The task » Each line with the string "agent" is to be copied from the records below.

Task material »
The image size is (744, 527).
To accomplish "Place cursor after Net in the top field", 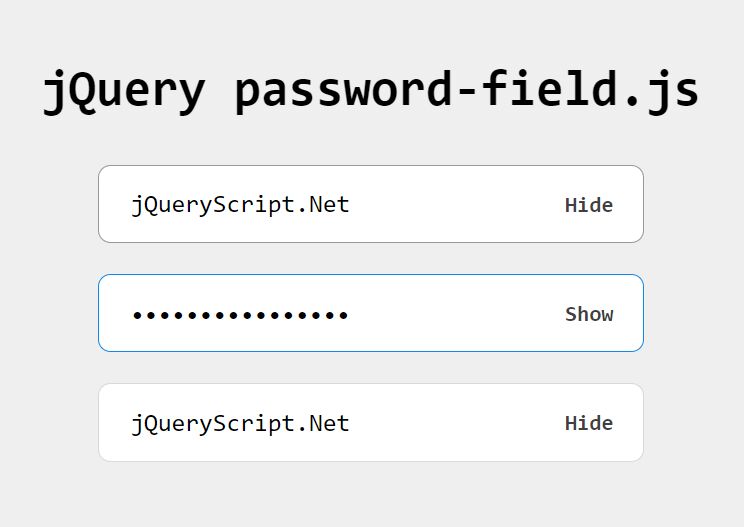I will [351, 205].
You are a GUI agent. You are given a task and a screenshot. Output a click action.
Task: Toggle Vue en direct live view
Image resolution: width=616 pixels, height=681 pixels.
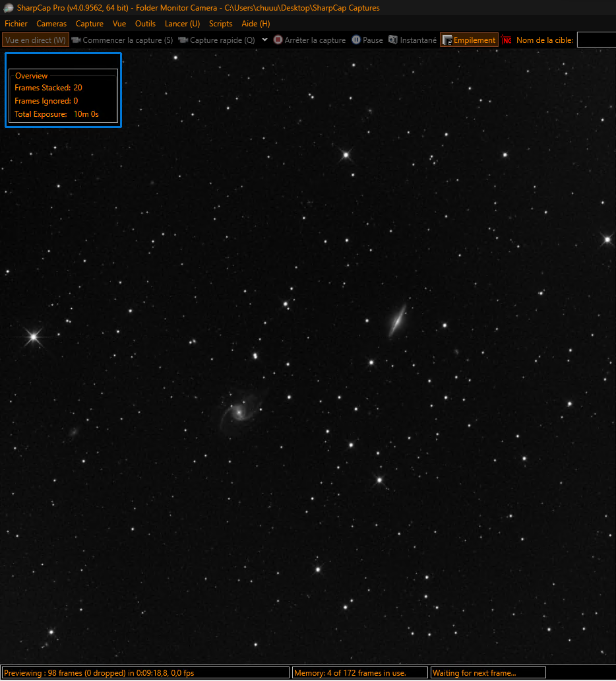(x=36, y=40)
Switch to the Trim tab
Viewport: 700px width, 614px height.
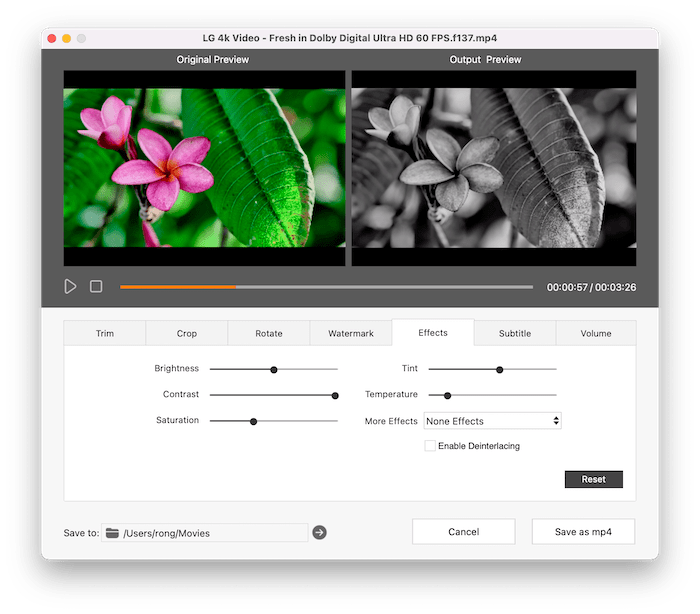(105, 333)
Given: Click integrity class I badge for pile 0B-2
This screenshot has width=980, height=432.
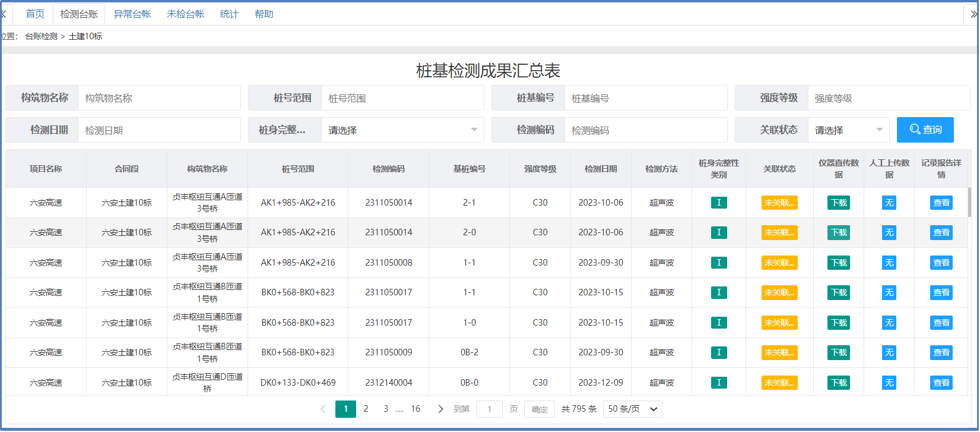Looking at the screenshot, I should [718, 352].
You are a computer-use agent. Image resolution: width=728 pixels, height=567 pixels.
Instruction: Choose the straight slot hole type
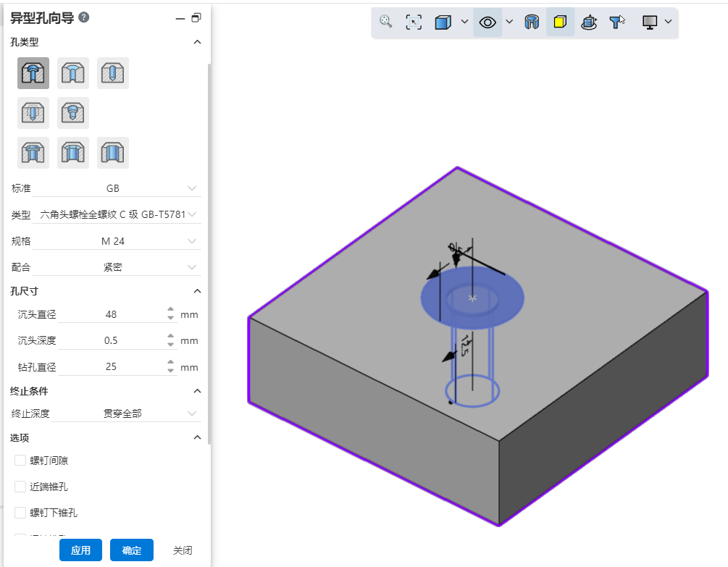[113, 153]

Answer section »
You are a GUI agent. You are given a task and a screenshot. Output a click action.
You are a computer-use agent. Image resolution: width=728 pixels, height=567 pixels.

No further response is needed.